> **Reading text**:
________________________
Although learning individual outcomes is a central part of decision making, the availabilities of different rewards are rarely independent of each other in a natural environment. Our results provide evidence that subjects also learn the relationship between multiple outcomes by tracking their correlation, and this information can be used to decrease overall sampling risk. Commonly observed risk aversion in animals (Kacelnik and Bateson, 1996) and humans (Tversky and Kahneman, 1981) is rational in an evolutionary context, as a small but constant supply of food that always exceeds the critical minimum for survival is far more beneficial to viability than periods of alternating deficiency and extreme excess. In some other instances, risk-seeking behavior may occur, such as in gamblers, and may promote exploration and learning. Note, however, that also in that case a representation of the correlation in the environmental structure is beneficial, as this information can be used both for risk minimization or maximization.

To generalize our results to more natural situations, we have to ascertain that the findings reflect a specific mechanism of correlation learning instead of incidental task variables. Plausible possibilities include shortcuts such as learning the position on the response slider by a model-free gradient descent mechanism or using a model-based strategy, but without representing individual outcome variances and normalized correlation coefficients and instead directly learning a representation of the portfolio weights. Our behavioral and neural data render all these explanations very unlikely. The best-fitting learning rate for outcome variance is similar to the learning rate for correlation and significantly above the one for value for each individual subject. Importantly, we ensured that the signals in our study were not spurious reflections of the individual variances of solar and wind plant outputs by explicitly modeling these signals with additional (unorthogonalized) parametric regressors. A fluctuating trial-by-trial estimate of the outcome variance is also represented neurally in striatum (Figure S3), an area previously implicated in variance learning (Preuschoff et al., 2006). Although these neural signatures of risk and risk prediction errors were somewhat weaker compared to covariance signals, we suggest this observation is due to an amalgamation of signals tracking the two separate resource variances within the same area, and because the variance of the two outcomes fluctuated only slightly over the course of each experimental block. Importantly, we found no significant correlations with signals pertaining to alternative decision models anywhere in the brain at p < 0.05 corrected. Specifically, we examined if there was evidence for a direct representation of desired resource weights, or weight prediction errors, signals one would expect instead of the correlation coefficient if subjects used a more task-specific strategy. We also did not find significant correlations with a more qualitative measure of coincidences instead of fully quantified correlations. Together with a superior behavioral fit of the correlation learning model, this strongly supports the specificity of our neural results and effectively discounts the possibility that the observed activations here relate to incidental task related learning processes instead of learning the correlation between outcomes.
________________________
> **Available data**:
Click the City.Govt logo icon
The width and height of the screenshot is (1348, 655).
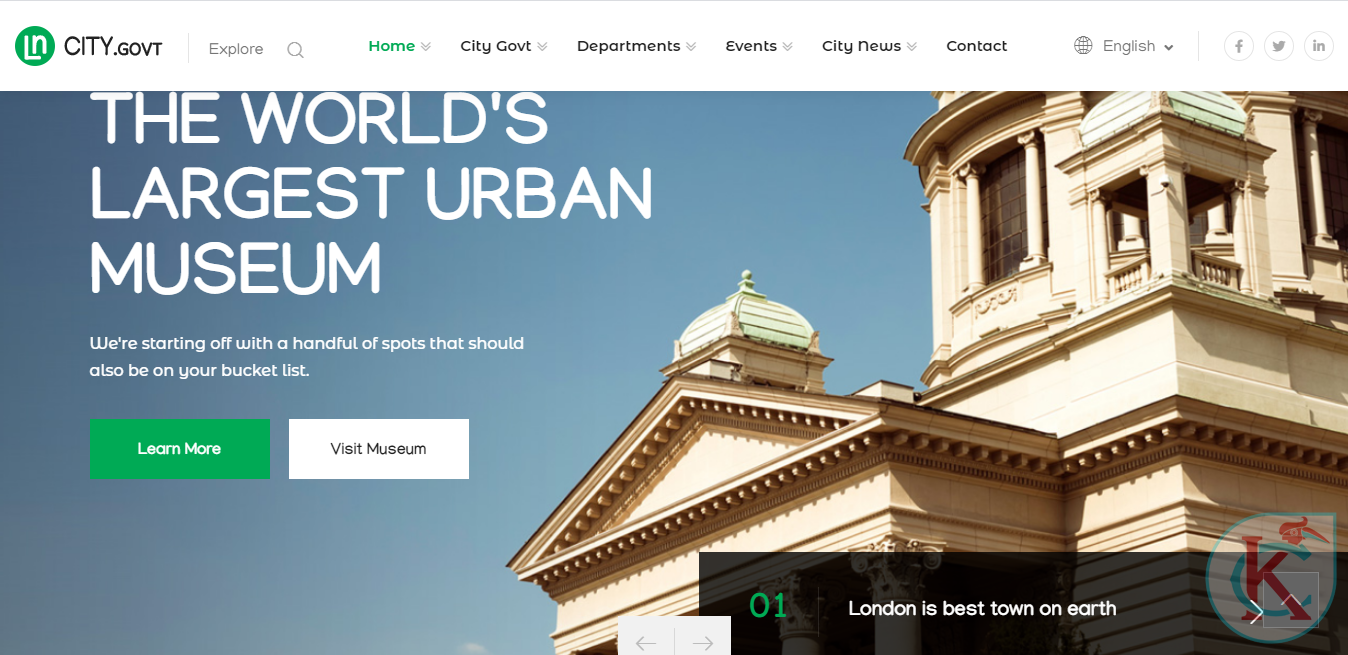[35, 46]
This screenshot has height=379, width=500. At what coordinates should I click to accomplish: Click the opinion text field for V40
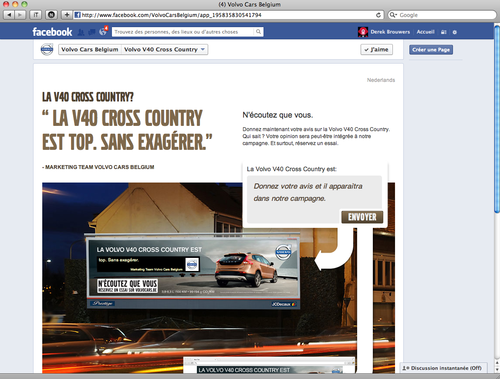tap(314, 193)
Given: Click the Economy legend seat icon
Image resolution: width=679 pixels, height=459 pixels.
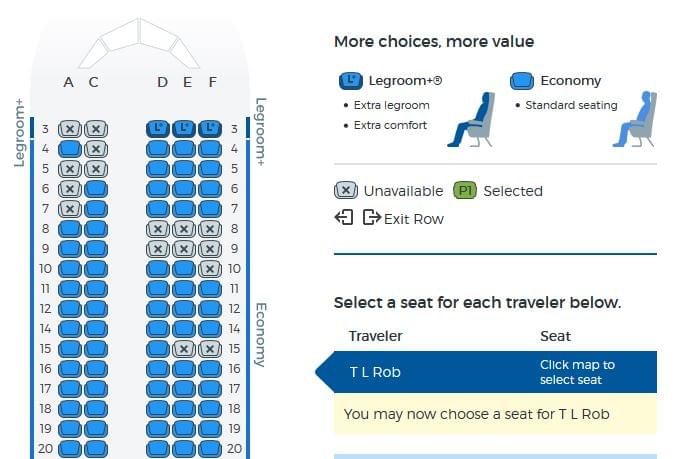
________________________
> **Directions for this task**:
According to the correlation learning text, in which brain area is a fluctuating trial-by-trial estimate of outcome variance represented? Use only the correlation learning text, not the records.

> **Expected answer**:
The striatum.